# TASK:
From the line that holds "The image size" to the last line below, retype everything exactly and nothing else; omit pictures.

*** Opening GIVEN DATA ***

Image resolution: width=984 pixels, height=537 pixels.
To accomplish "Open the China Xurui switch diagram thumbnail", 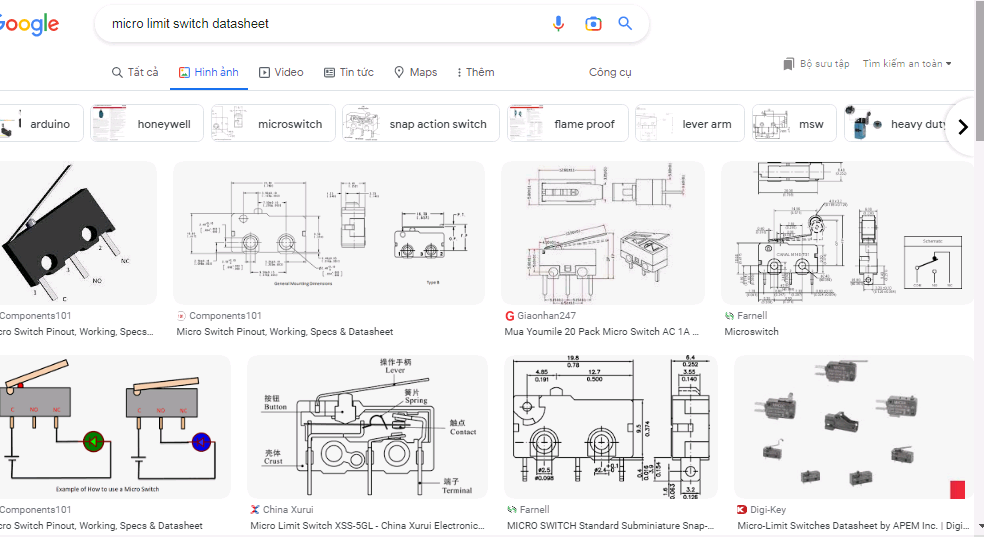I will tap(367, 427).
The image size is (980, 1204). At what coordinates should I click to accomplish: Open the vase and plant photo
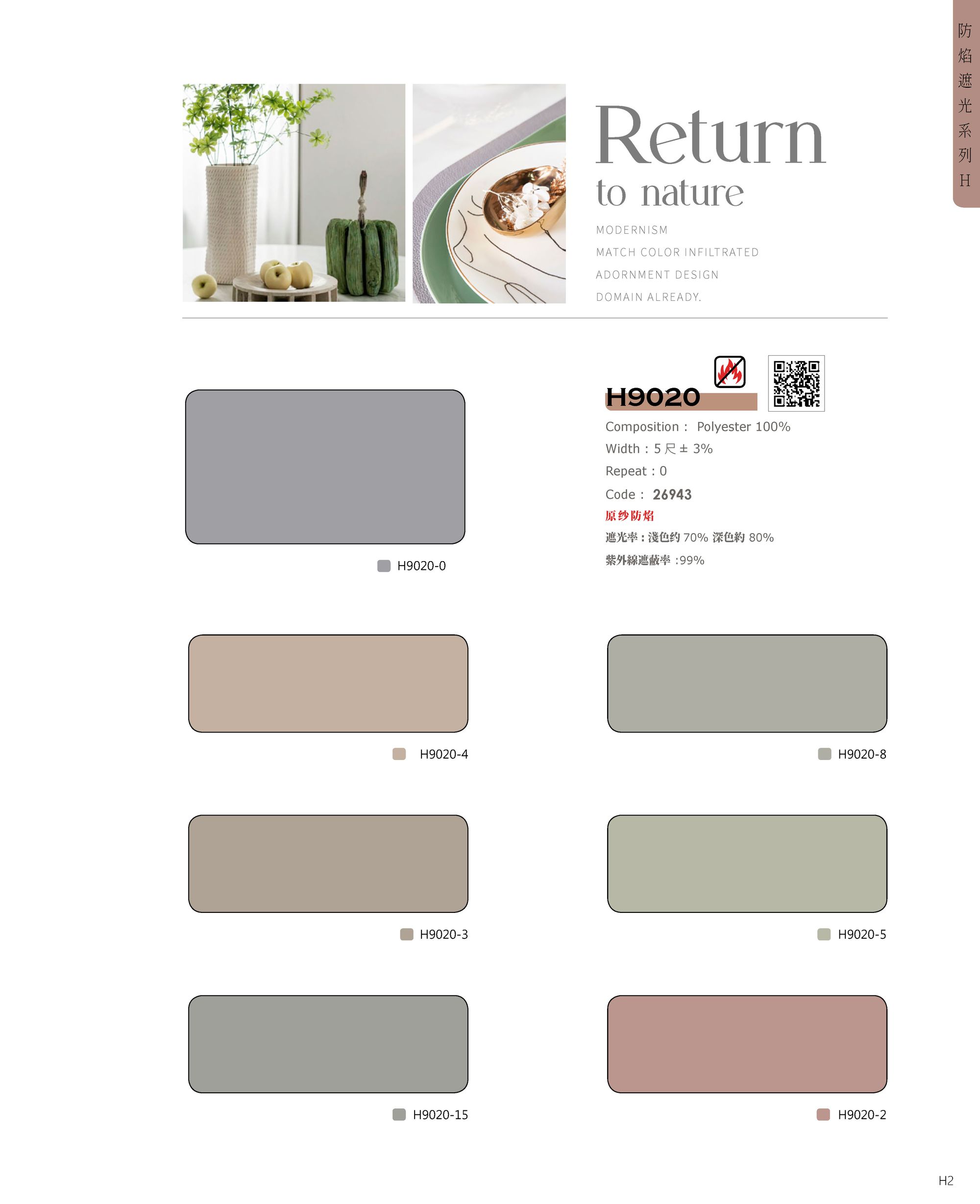point(294,193)
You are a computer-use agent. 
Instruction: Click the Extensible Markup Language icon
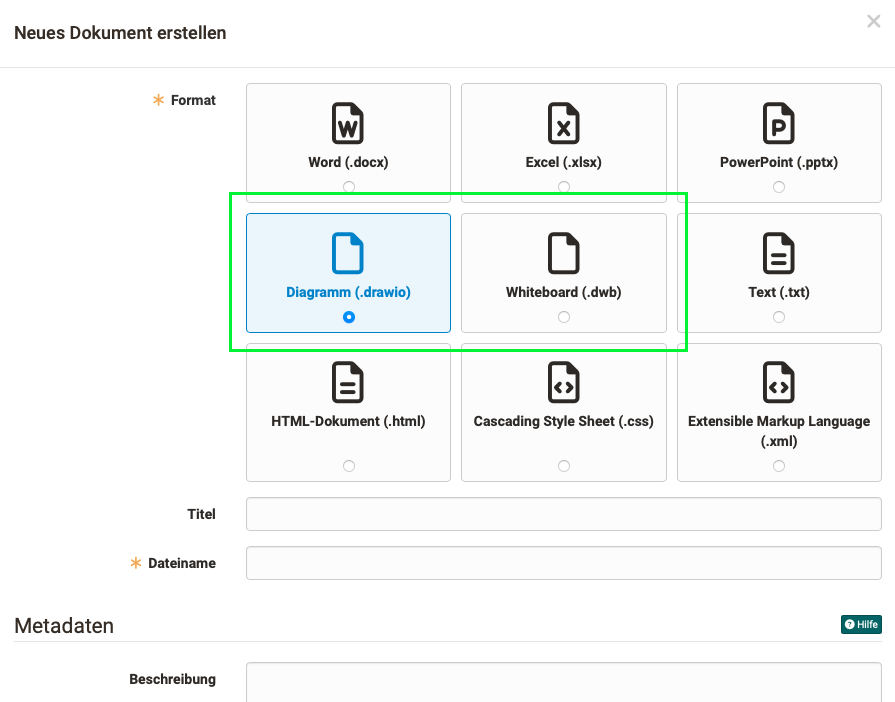click(x=779, y=383)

*** Closing GIVEN DATA ***

# REPLY:
The image size is (980, 1204). At what coordinates should I click to accomplish: Open the vase and plant photo
point(294,193)
You are a computer-use agent. 
Instruction: Click the Extensible Markup Language icon
click(x=779, y=383)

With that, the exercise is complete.